There's a kernel option somewhere. I can't tell you where, because I'm not on a Linux system at the moment, sorry.

----------

## humbletech99

I've already got the option "Support For Large Block Devices" compiled into the kernel which is supposed to allow larger than 2TB according to it's kernel help.

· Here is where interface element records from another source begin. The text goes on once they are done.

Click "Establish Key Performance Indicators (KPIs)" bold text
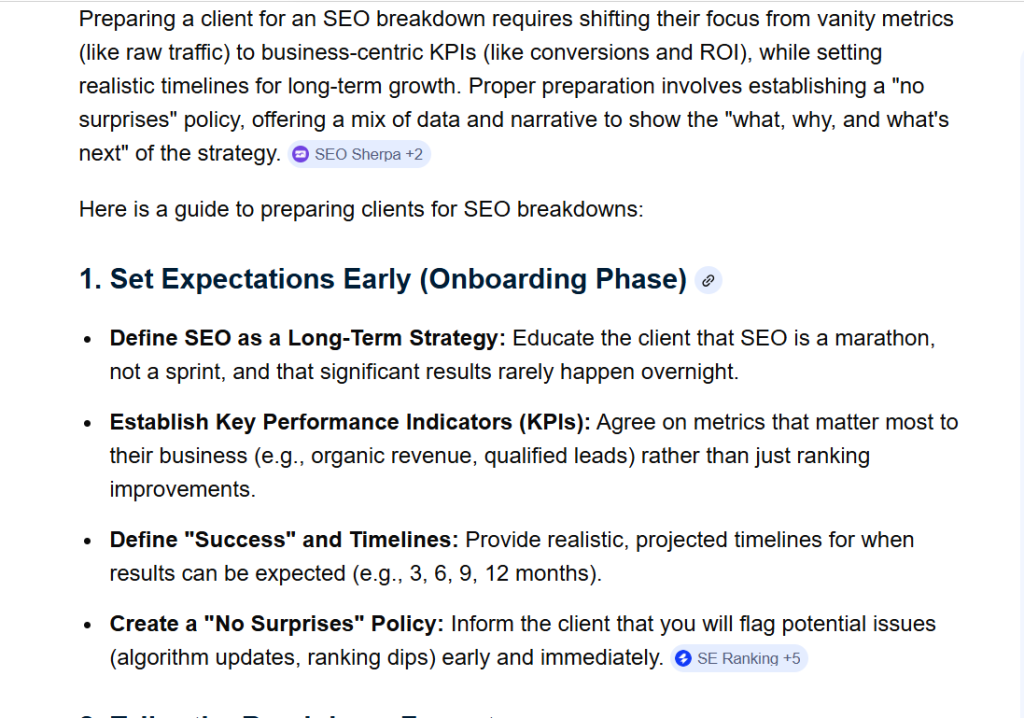 pos(350,422)
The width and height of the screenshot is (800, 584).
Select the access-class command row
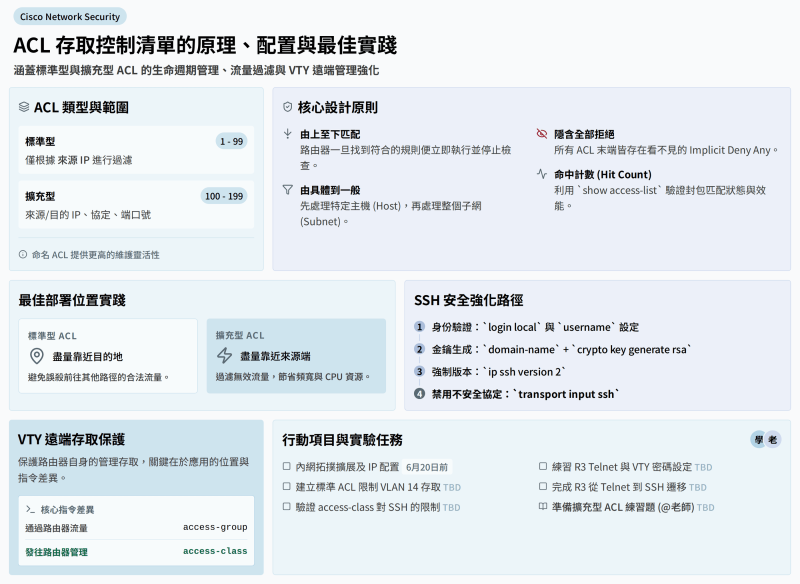click(x=136, y=551)
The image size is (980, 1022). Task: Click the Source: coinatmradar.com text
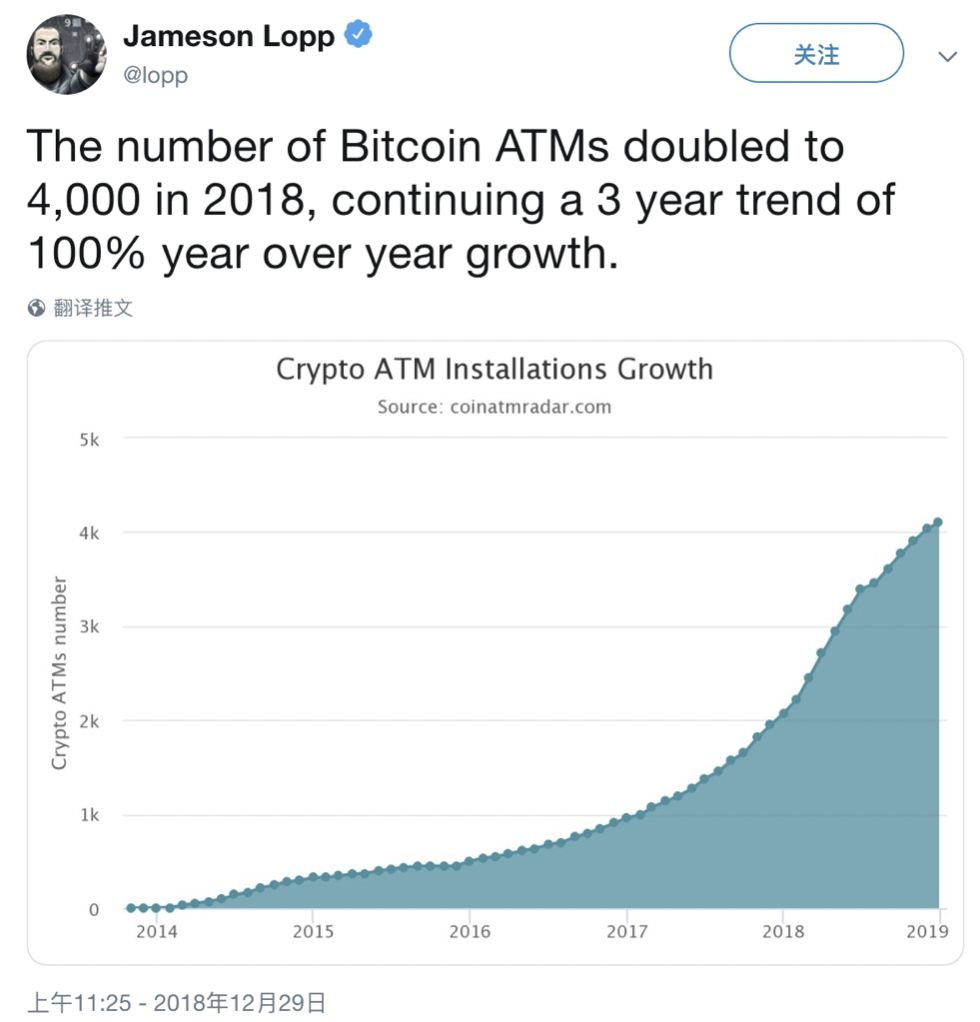coord(494,407)
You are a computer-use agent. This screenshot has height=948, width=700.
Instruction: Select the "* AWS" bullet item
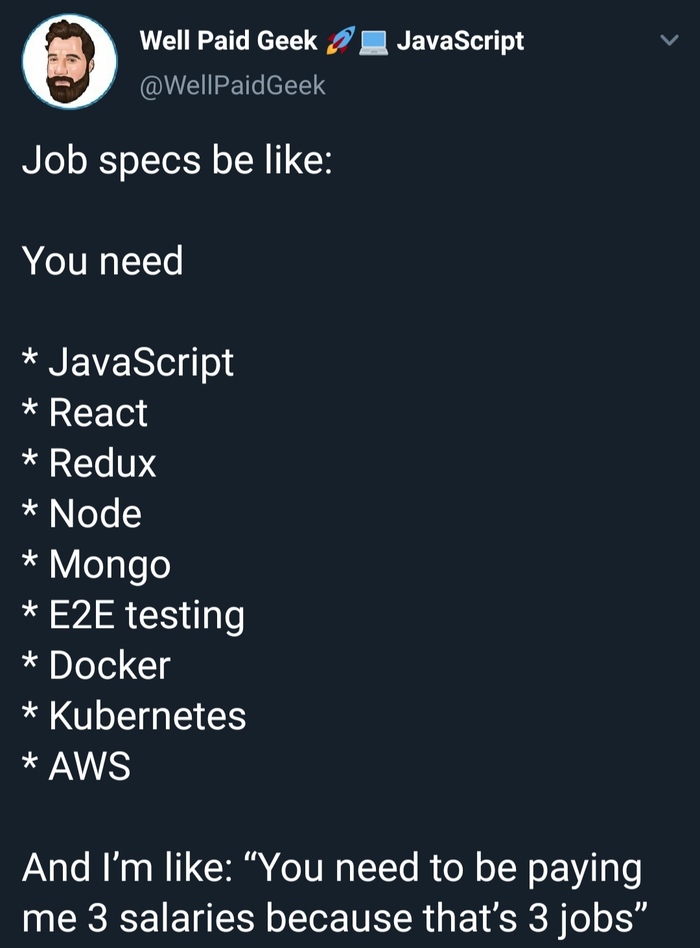[77, 767]
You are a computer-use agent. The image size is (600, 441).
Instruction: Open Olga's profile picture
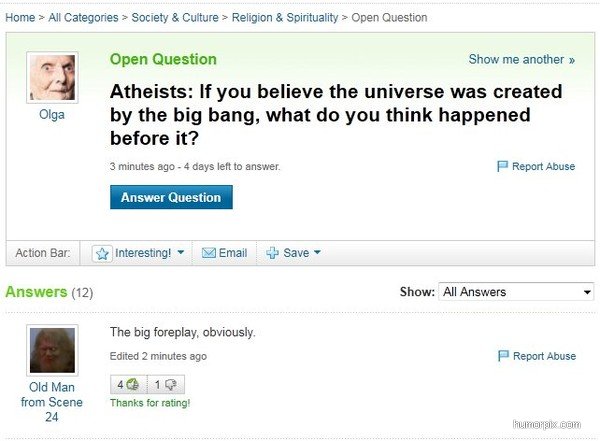point(52,76)
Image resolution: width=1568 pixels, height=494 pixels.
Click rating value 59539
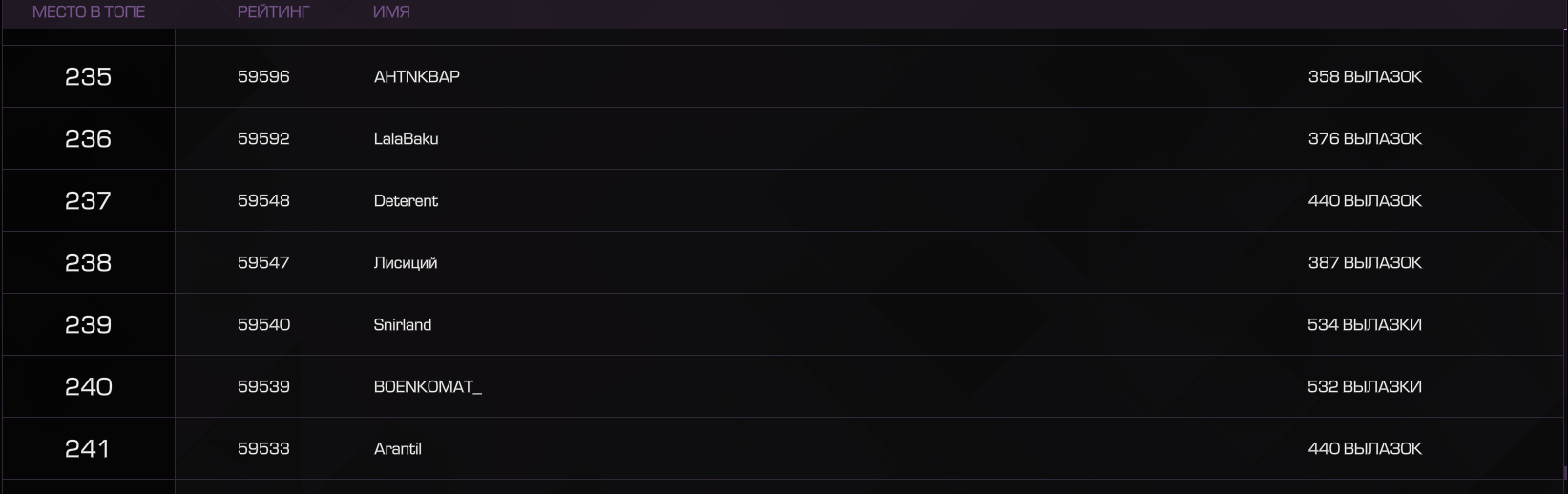click(x=263, y=386)
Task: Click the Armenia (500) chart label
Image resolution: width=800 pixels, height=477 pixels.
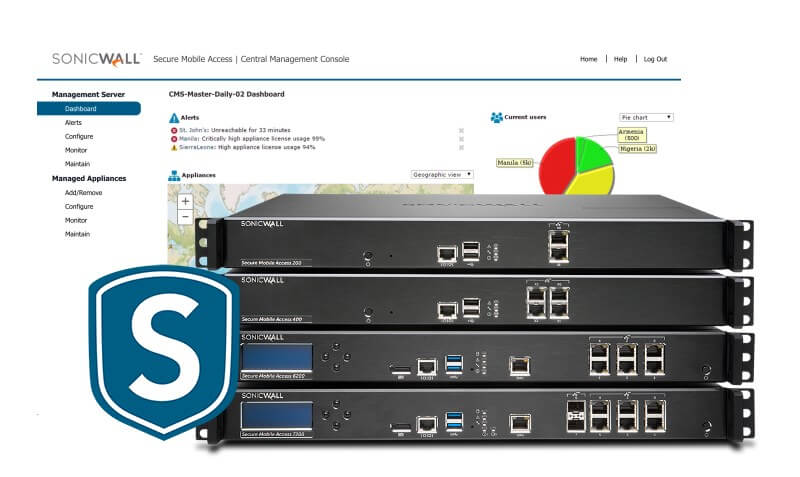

The raid card is a 3ware 9xxx sata raid controller. Perhaps it's a limitation of the 3ware driver or something?

----------

## drdope

 *humbletech99 wrote:*   

> The raid card is a 3ware 9xxx sata raid controller. Perhaps it's a limitation of the 3ware driver or something?

 

Check if auto carving is enabled on the 3Ware Controller:

 *Quote:*   

> Auto carving allows logical units larger than 2 TB to be divided into multiple units for legacy operating systems that are limited to a maximum of 2 TB per logical unit

 

--> http://www.3ware.com/products/serial_ata2-9000.asp

----------

## humbletech99

I found that the first time and disabled it in the 3ware bios but it still shows up as only 2TB devices in linux, despite double checking and recompiling the kernel to make 100% sure I have the "Support for Large Block Devices" compiled directly into the kernel. Rebooted many times but still the same, it shows up as 2TB, 2TB and 100gb.

----------

## Ast0r

 *drdope wrote:*   

>  *humbletech99 wrote:*   The raid card is a 3ware 9xxx sata raid controller. Perhaps it's a limitation of the 3ware driver or something? 
> 
> Check if auto carving is enabled on the 3Ware Controller:
> 
>  *Quote:*   Auto carving allows logical units larger than 2 TB to be divided into multiple units for legacy operating systems that are limited to a maximum of 2 TB per logical unit 
> ...

 

Yeah, there's a utility on their website that will allow you to manage the card and change this setting. The default on the 9xxx series is 2TB.

----------

## humbletech99

I disabled this feature so I should be able to see the whole array as sdb but it still splits it up, this is driving me nuts...

----------

## Janne Pikkarainen

I don't know about 3ware, but couple of years back I had an unpleasant opportunity to meet some Promise UltraTrak box with >3 TB. The box was conforming to SCSI-II standard, which itself limits a single block device maximum size to be 2 TB. That's why it was necessary to split the space to be two smaller partitions.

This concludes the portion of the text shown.